Filter these records by the string "Open", copying each line that holds it.
╭─ Material provided
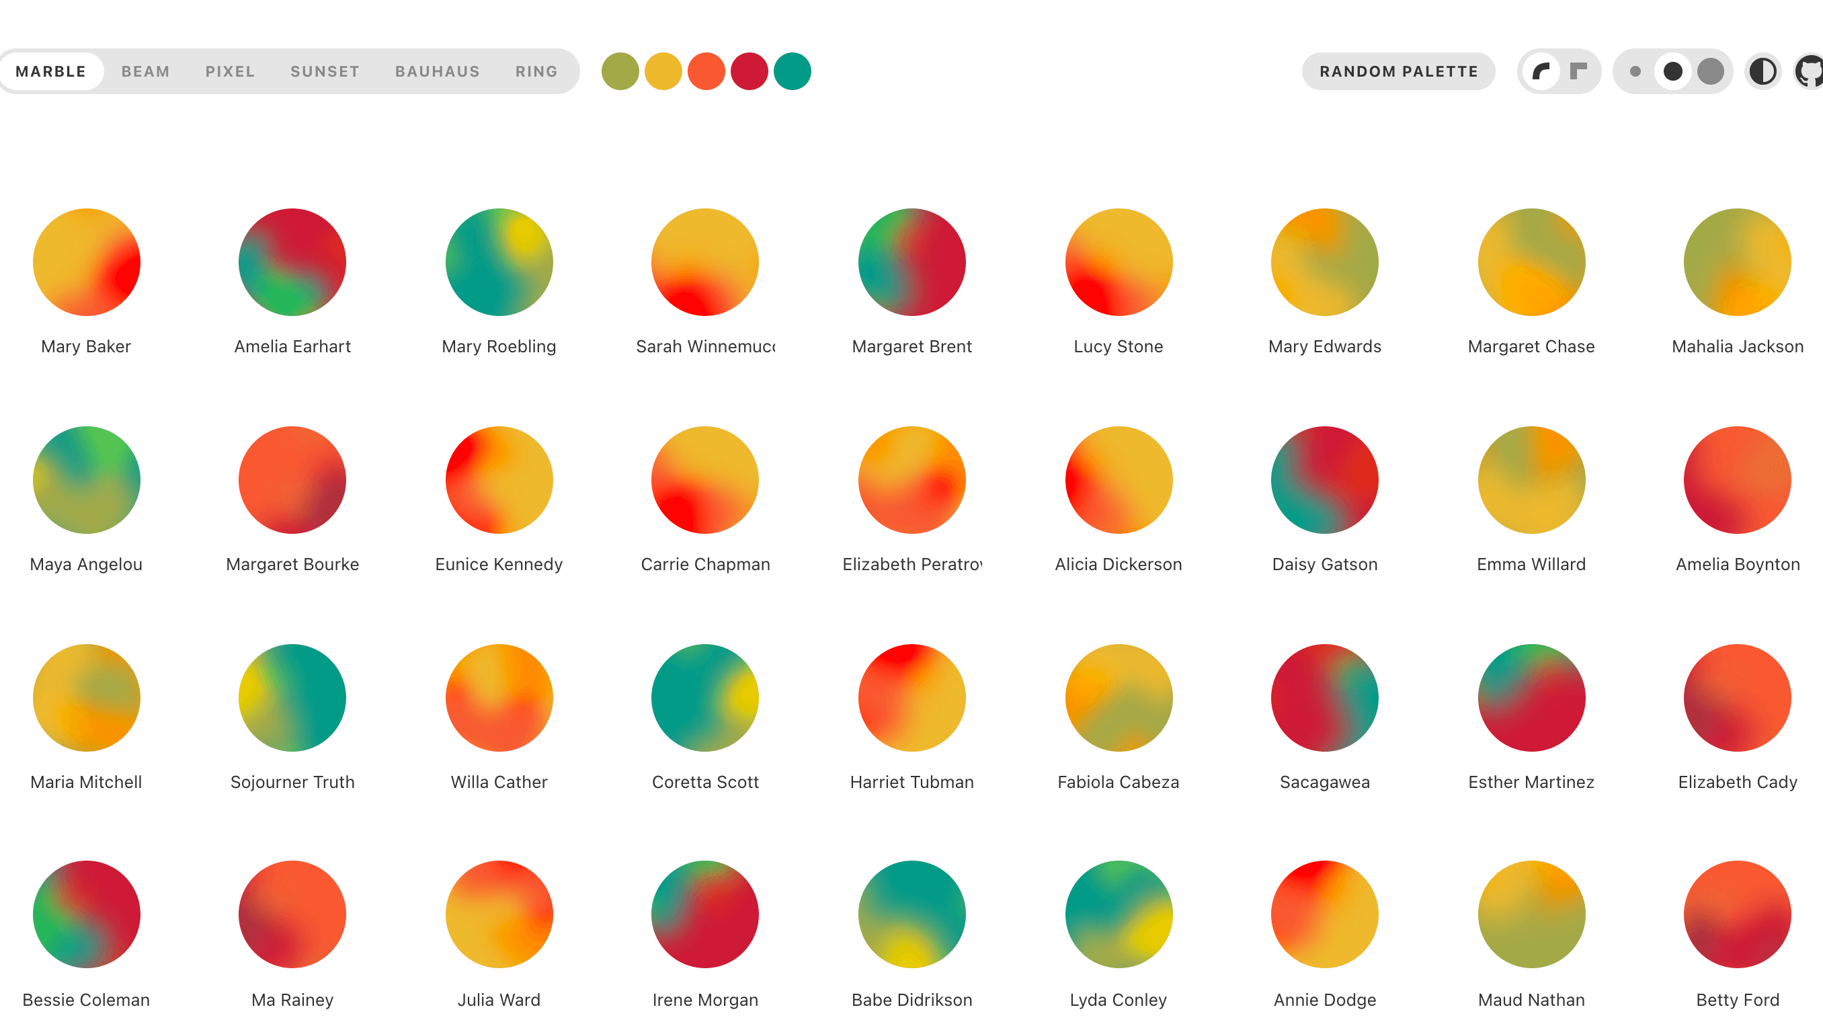Click the olive green palette swatch
This screenshot has height=1026, width=1823.
tap(620, 71)
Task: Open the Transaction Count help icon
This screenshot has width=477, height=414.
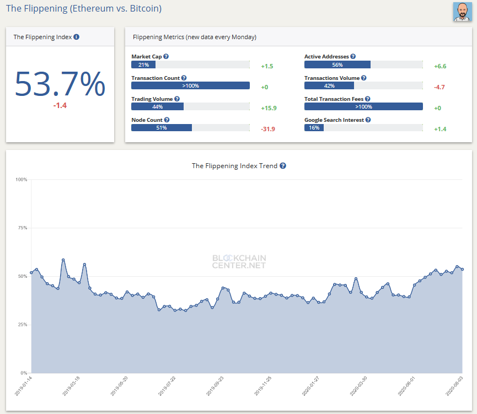Action: (x=184, y=78)
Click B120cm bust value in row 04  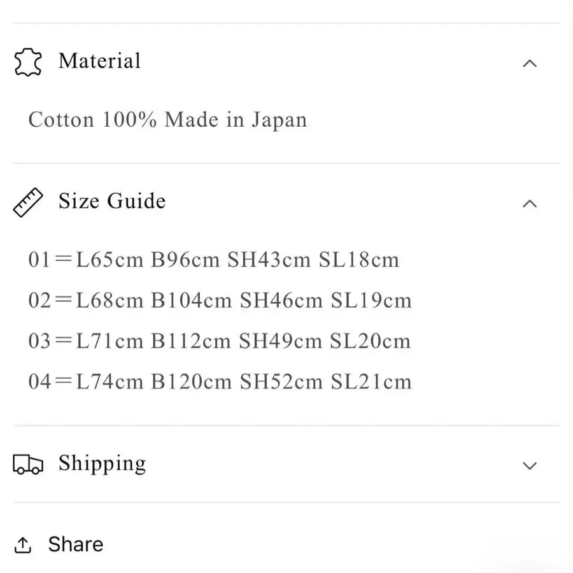coord(191,381)
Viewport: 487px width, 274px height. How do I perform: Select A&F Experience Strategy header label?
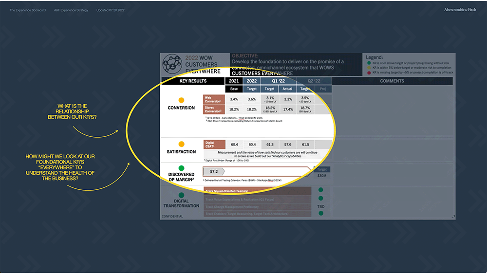point(72,10)
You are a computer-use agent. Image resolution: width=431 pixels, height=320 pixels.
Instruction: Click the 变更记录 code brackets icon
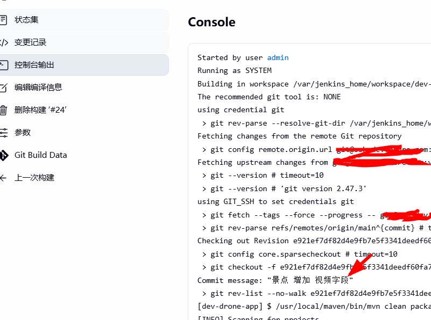4,42
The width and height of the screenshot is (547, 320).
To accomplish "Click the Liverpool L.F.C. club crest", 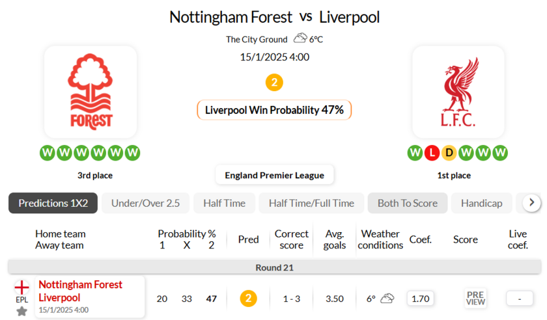I will [x=458, y=92].
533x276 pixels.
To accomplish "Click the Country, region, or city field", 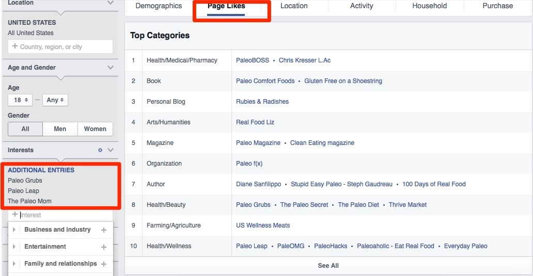I will (60, 47).
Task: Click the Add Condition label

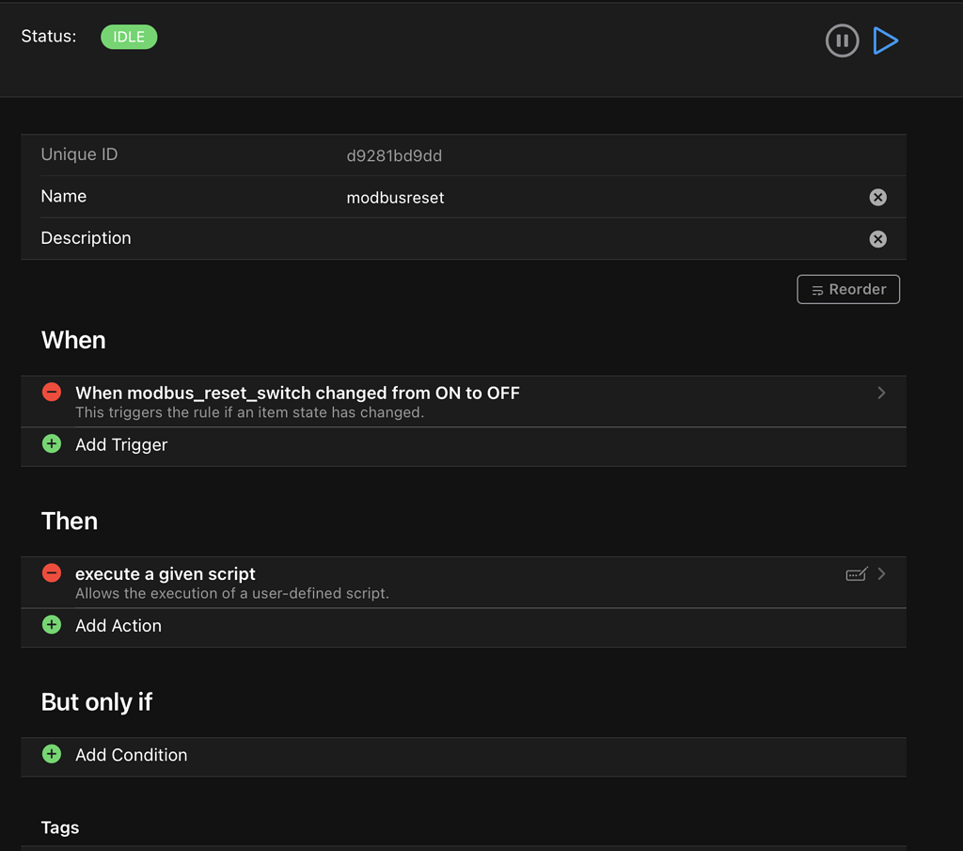Action: tap(132, 755)
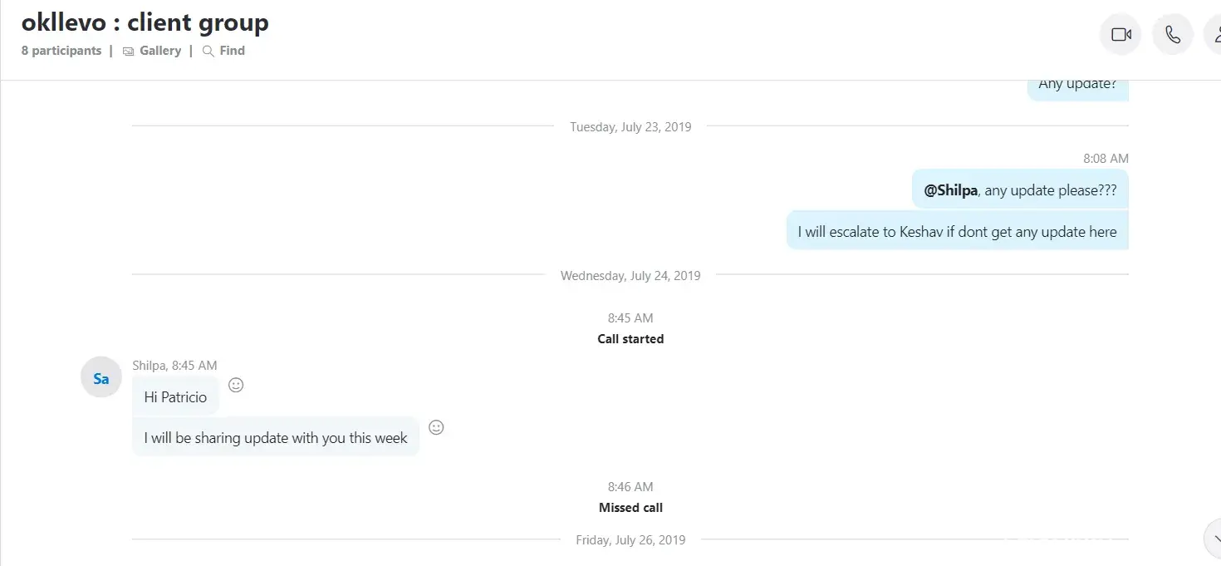Screen dimensions: 1221x566
Task: Click the "Missed call" entry
Action: point(630,508)
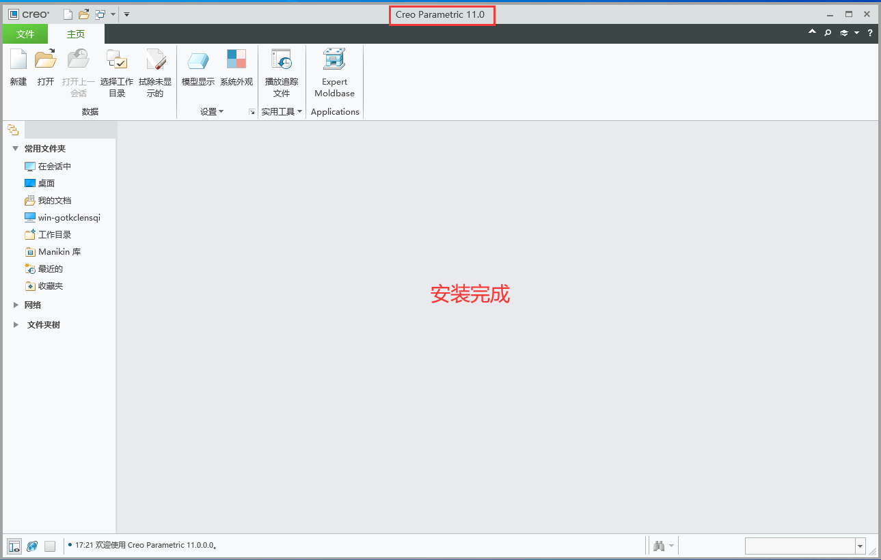Select the 主页 (Home) ribbon tab
This screenshot has height=560, width=881.
76,33
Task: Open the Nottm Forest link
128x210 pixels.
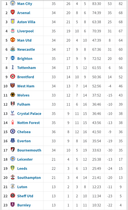Action: [29, 123]
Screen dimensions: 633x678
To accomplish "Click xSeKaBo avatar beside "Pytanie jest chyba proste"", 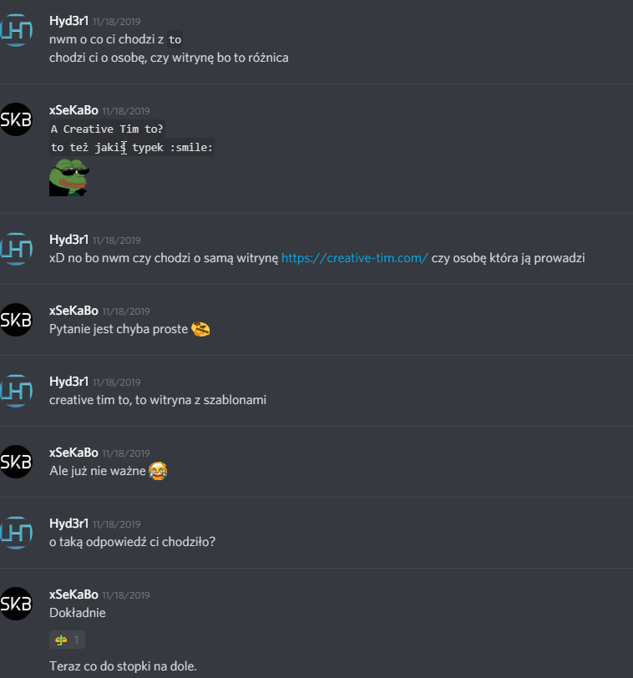I will (x=16, y=320).
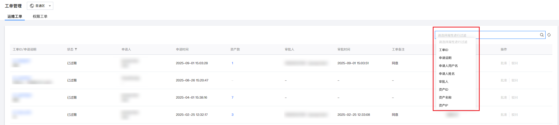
╰─
◆ Result of the exercise
Task: Open the Transaction Count help icon
Task: Open the Nottm Forest link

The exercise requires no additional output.